**DIRECTIONS:** Repeat the records word for word, from the line with "You are a computer-use" to the line with "click(1029, 38)", including both of those lines. Leave the pictures out of your answer.
--- Start MATERIAL PROVIDED ---
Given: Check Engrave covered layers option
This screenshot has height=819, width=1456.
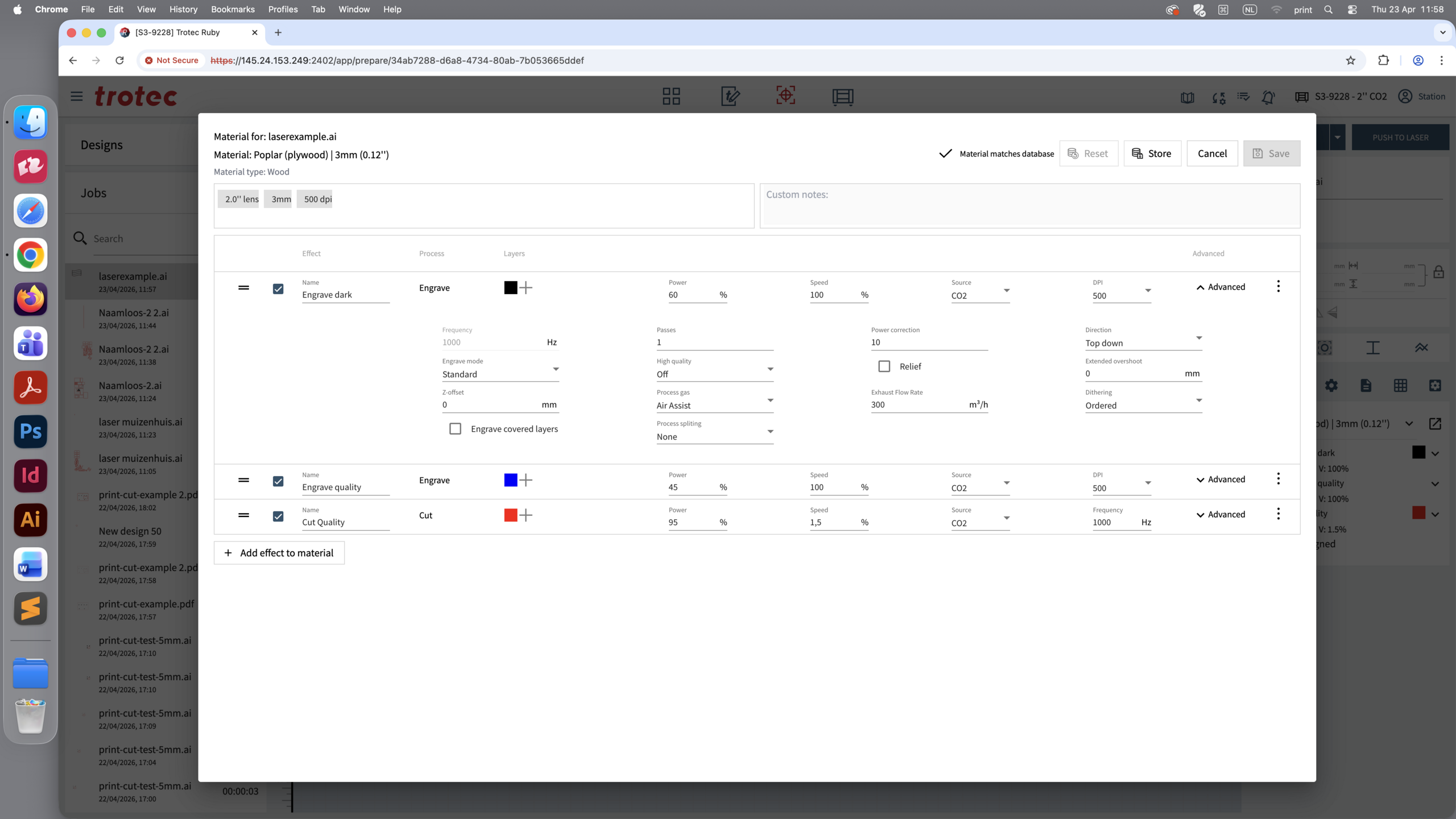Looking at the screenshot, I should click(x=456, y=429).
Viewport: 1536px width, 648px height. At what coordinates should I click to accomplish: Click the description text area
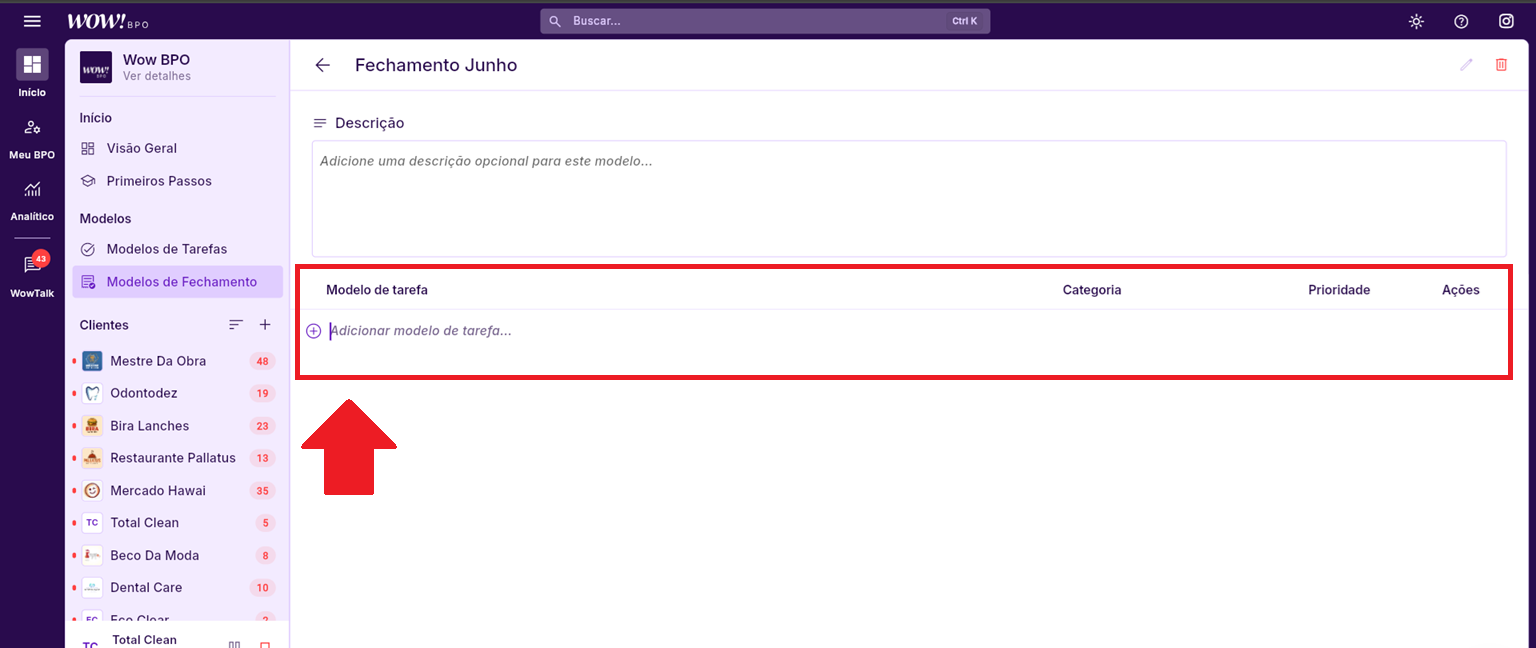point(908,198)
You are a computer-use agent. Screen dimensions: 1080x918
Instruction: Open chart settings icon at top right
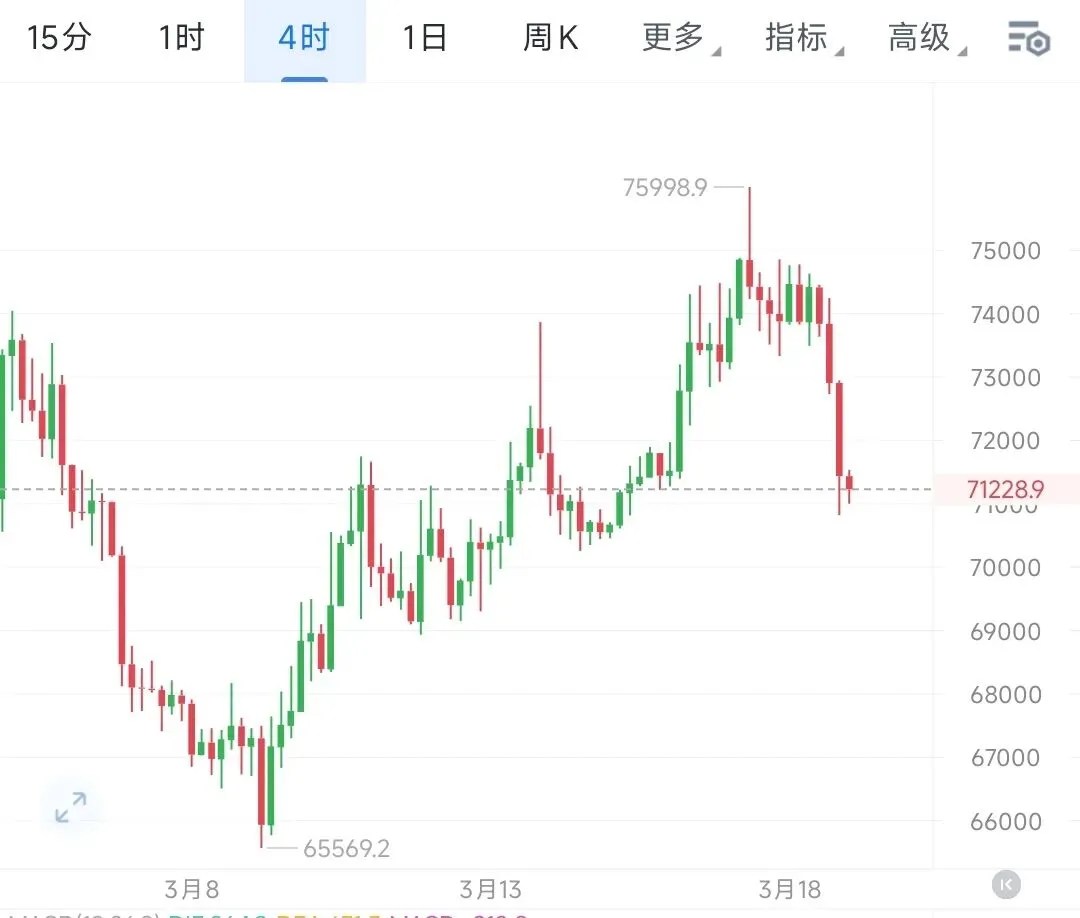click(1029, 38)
--- End MATERIAL PROVIDED ---
--- Start MATERIAL PROVIDED ---
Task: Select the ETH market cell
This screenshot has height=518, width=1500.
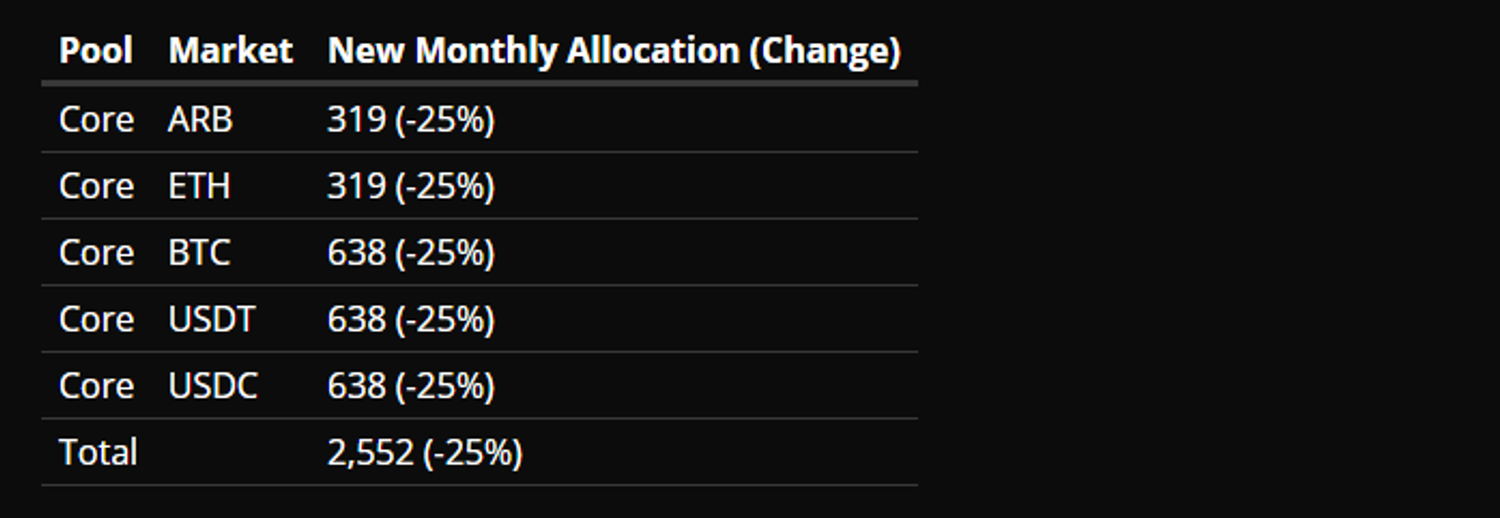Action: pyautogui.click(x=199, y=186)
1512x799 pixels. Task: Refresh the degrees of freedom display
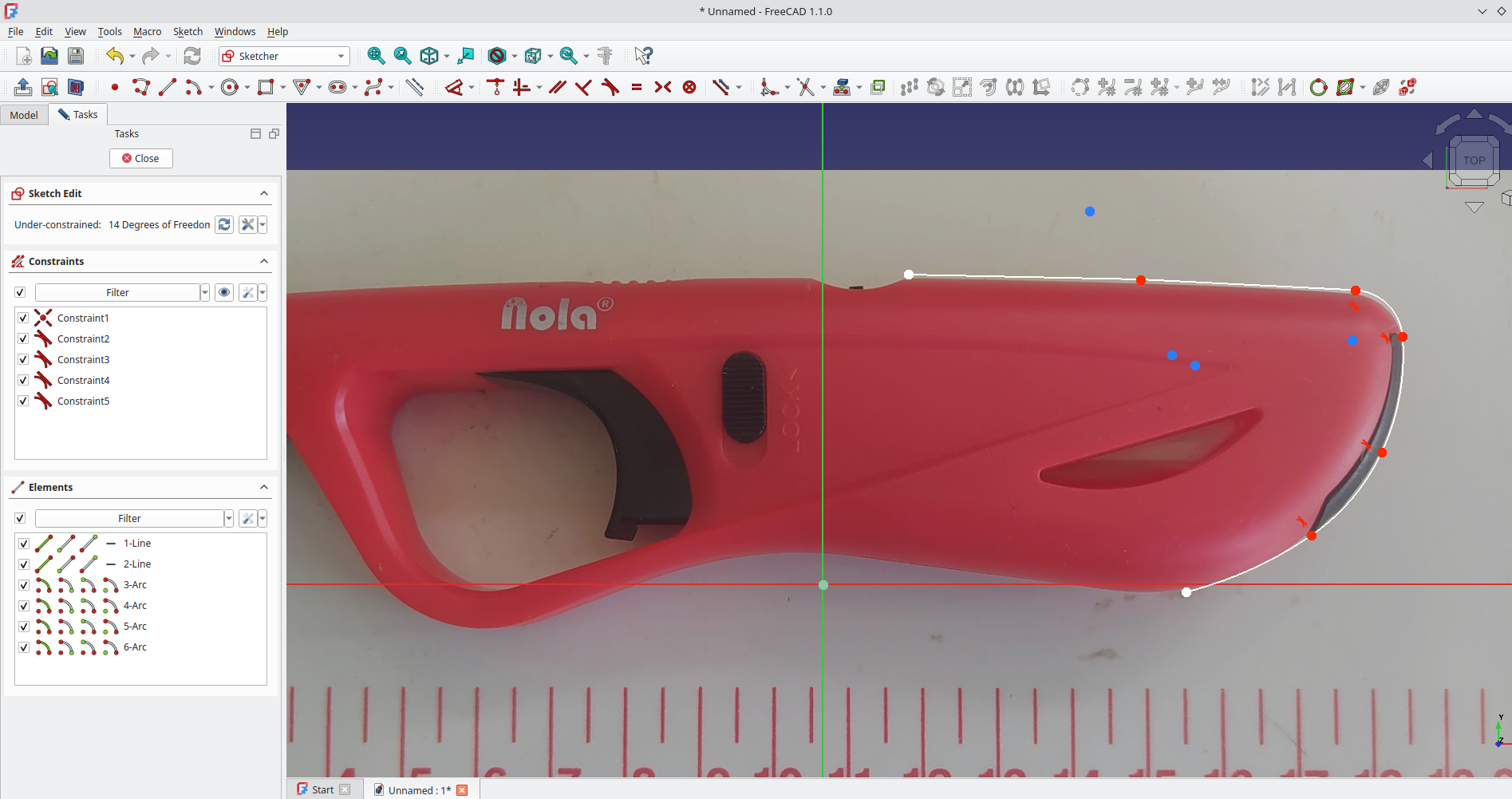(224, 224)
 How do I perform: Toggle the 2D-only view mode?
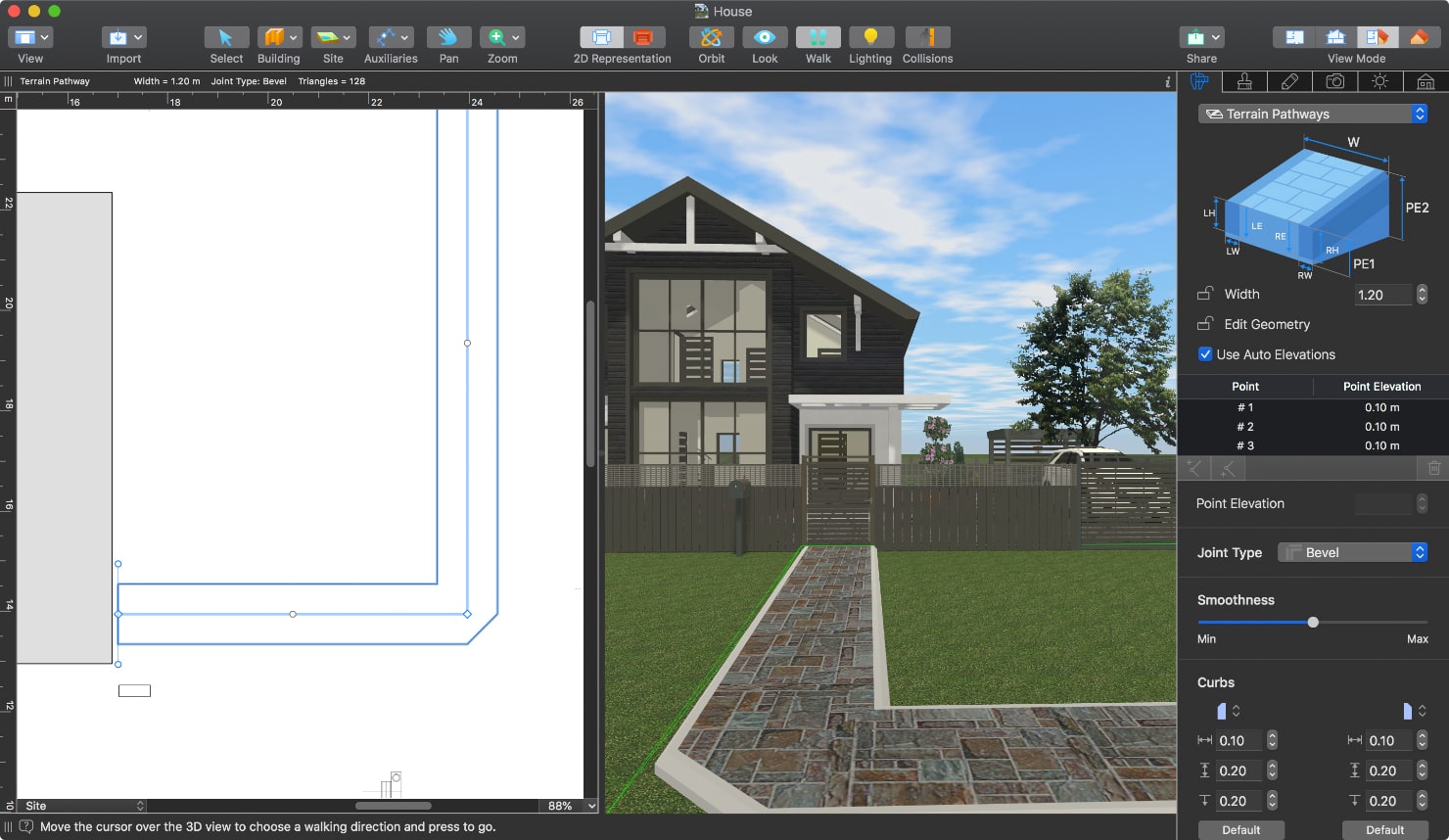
--- End MATERIAL PROVIDED ---
**CORRECT RESULT:**
You are a computer-use agent. Screen dimensions: 1080x918
Instruction: Open chart settings icon at top right
click(1029, 38)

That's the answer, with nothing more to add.